Hypothesis testing for finite mixture models
Supawadee Wichitchan,
Weixin Yao and
Guangren Yang
Computational Statistics & Data Analysis, 2019, vol. 132, issue C, 180-189
Abstract:
Hypothesis testing for finite mixture model has long been a challenging problem. The standard likelihood ratio test (LRT) does not have the usual asymptotic χ2 distribution partly because the mixture model is not identifiable under null hypothesis. A simple class of hypothesis test procedures for finite mixture models based on goodness of fit (GOF) test statistics is investigated. The suggested hypothesis test procedure is easy to understand and use and can be applied to many mixture models with continuous data. Five commonly used goodness of fit test statistics are considered and compared. The limit distribution of test statistics is simulated based on the bootstrap method.
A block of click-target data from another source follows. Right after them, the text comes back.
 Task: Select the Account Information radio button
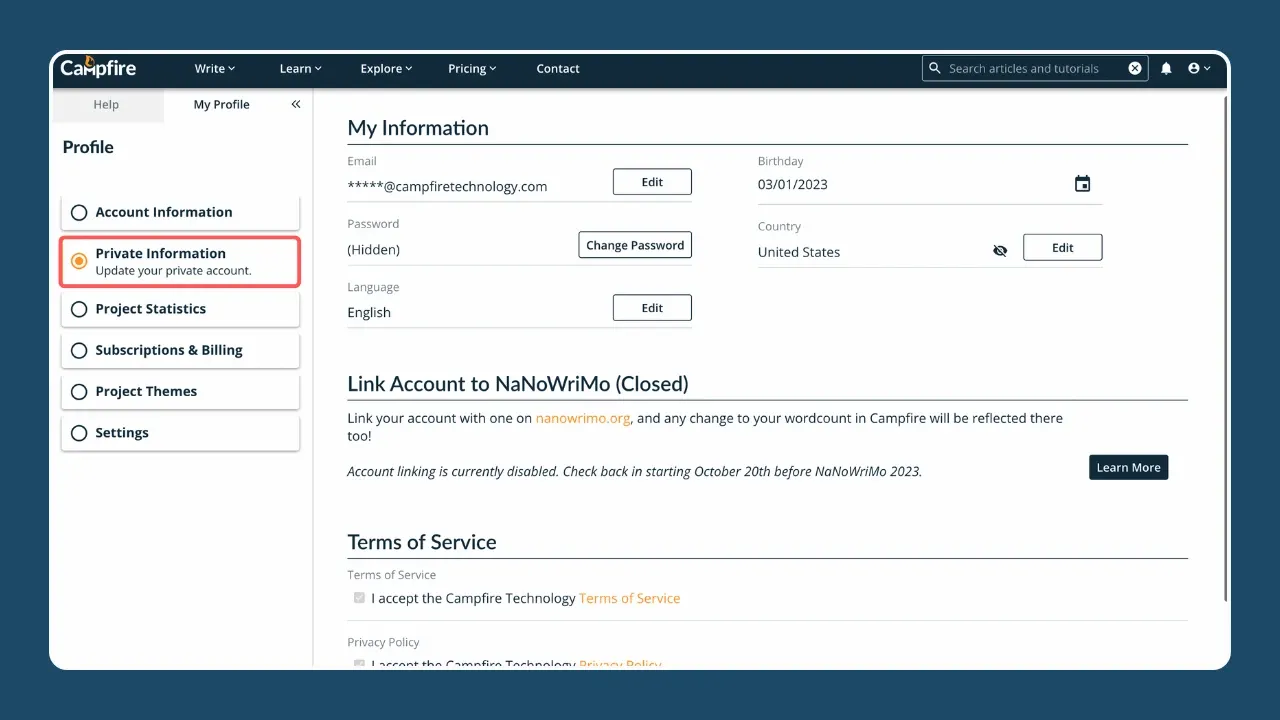point(79,212)
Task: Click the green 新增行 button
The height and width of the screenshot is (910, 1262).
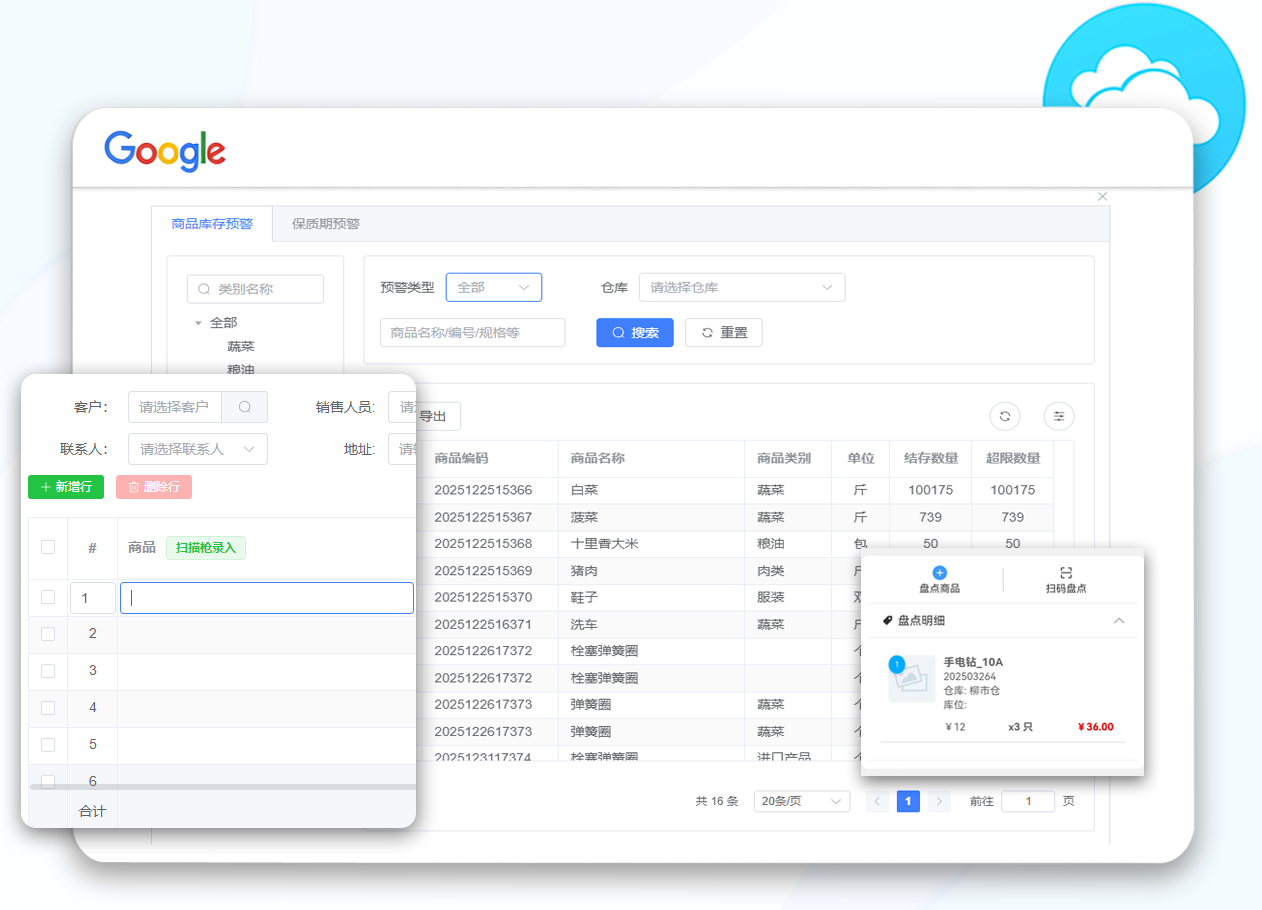Action: [x=66, y=487]
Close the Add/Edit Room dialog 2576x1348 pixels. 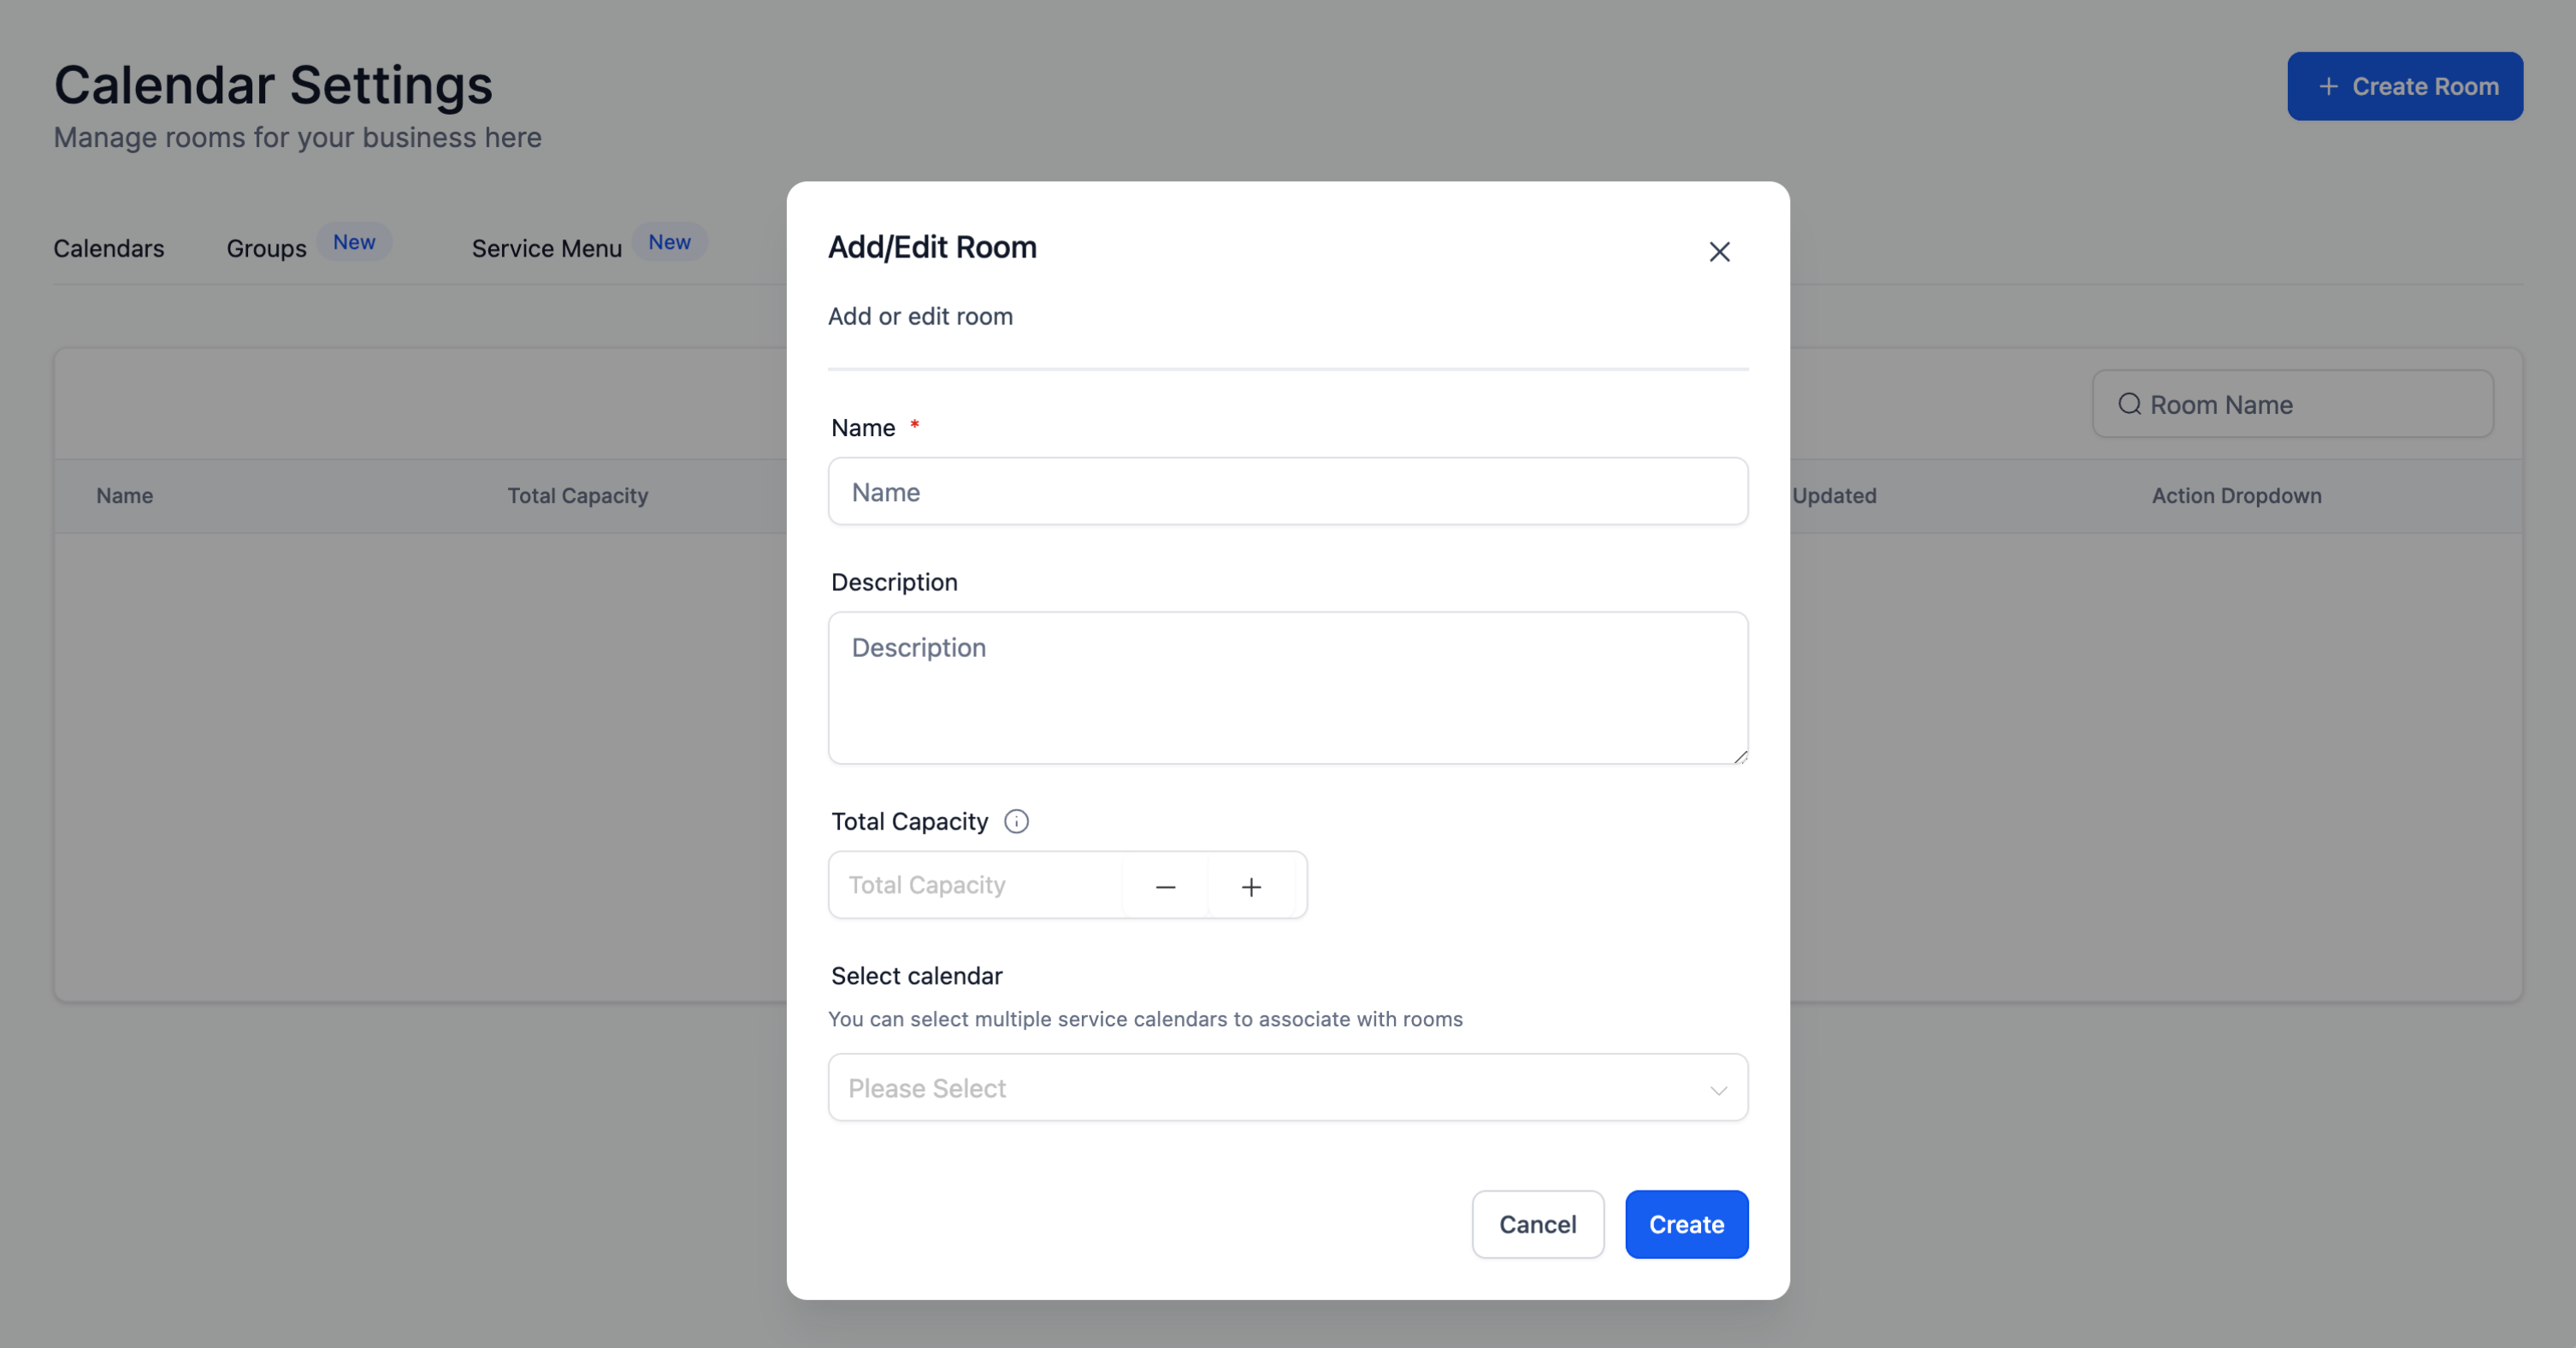point(1719,252)
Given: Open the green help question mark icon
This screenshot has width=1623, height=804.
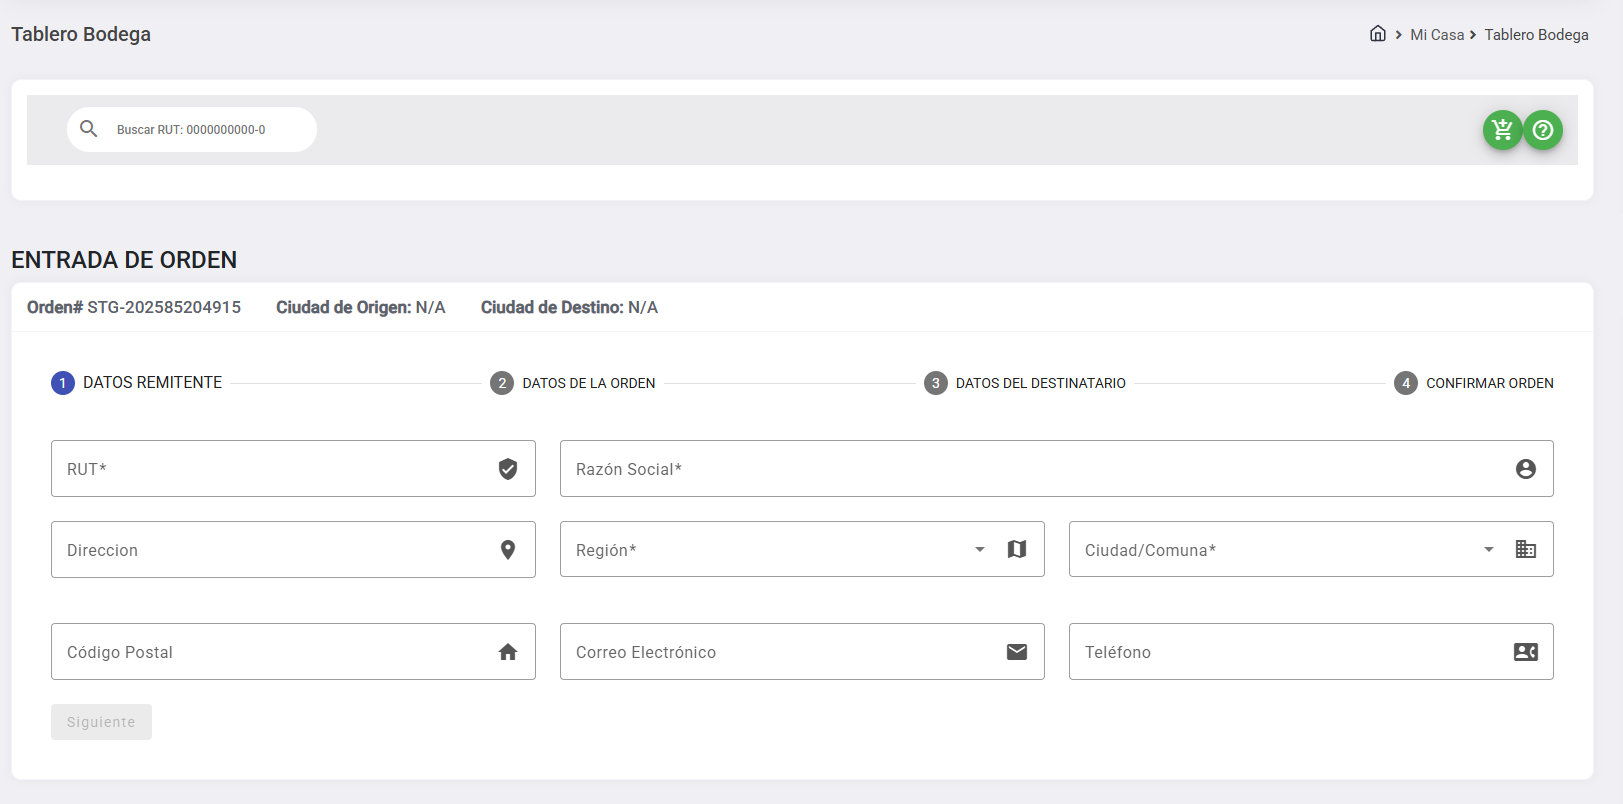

It is demonstrated that a simple application of GOF test statistics to finite mixture models can provide comparable or even superior hypothesis test performance compared to the existing cutting edge EM test method through extensive simulation studies. The effectiveness of GOF test to choose the number components is also demonstrated based on limited empirical studies and a real data application.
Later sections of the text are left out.